The point most strenuously urged by the several counsel was that the prize court acquires no cognizance of a prize case except by means of a libel, which causes an arrest, in law, of the property captured, and subjects it thereafter to judicial jurisdiction. This, it appears to me, is a manifest misapprehension of the state of the matter under the jurisprudence of the United States. The prize vessel and all her cargo and papers are, in the first instance, transmitted by the officer making the capture to the charge of the judge of the district to which such prize is ordered to proceed. 2 Stat. art. 7. The standing prize rules, fully confirmed by the act of congress “relative to judicial proceedings upon captured property and the administration of the law of approved,” approved March 25, 1862, place the property captured under the control of the court and its officers, until the final adjudication and disposal of it by the court. The notion, therefore, that the prerogative powers of the government can be exercised only directly by the United States in its military capacity, and not at all through the courts, cannot be supported under our laws. Those high functions are legitimately put in force by the instrumentality of the judiciary, in obtaining, through its agency, the active use of the possession of prize property, which first vests in that department. Accordingly, an order for the appraisal of captured property, and the surrender or transfer of it to governmental uses, under precautionary provisions to secure individual interests vesting in it, is palpably a judicial power, to be performed at the instance of the government, and need not, if indeed it can, be superseded or dispensed with by a direct and summary act of appropriation of the property by the executive authority.

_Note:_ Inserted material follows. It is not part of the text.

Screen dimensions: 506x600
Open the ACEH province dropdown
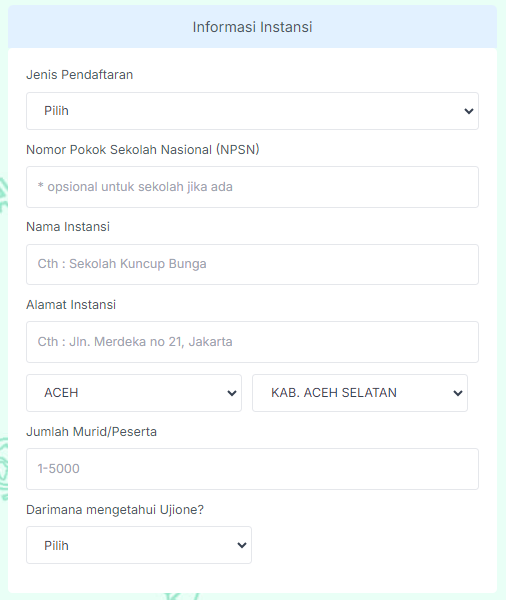134,393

It is not intended, in the decision of this case, to go beyond the facts directly involved in it. I accordingly hold that the order asked for by the district attorney was correctly granted by the judge, on the assent, on the part of the libellants, to his authority to make it before any party was known to have intervened in the suit; and that, no objections being established against the competency of the appraisers, or adopted and confirmed by the court, in all its terms, it be executed accordingly. This decision does not proceed upon the assumption that the judge, when out of his territorial district can, of his own option, perform functions strictly judicial. The act of appointing appraisers ex parte would be performed by an order of course, entered in the hook of orders within the district, and the signature of the judge given thereto in a neighboring district does no more than authenticate the ministerial act of the officers of the court, or permit them to perform it apud acta. I think, therefore, that this objection, as made, does not invalidate the signature, as given, or the force of the order. Order accordingly.

[Subsequently a decree of condemnation and forfeiture was entered against the vessel (Case No. 9,413), which decree was affirmed upon appeal to the circuit court. Id. 9,414.]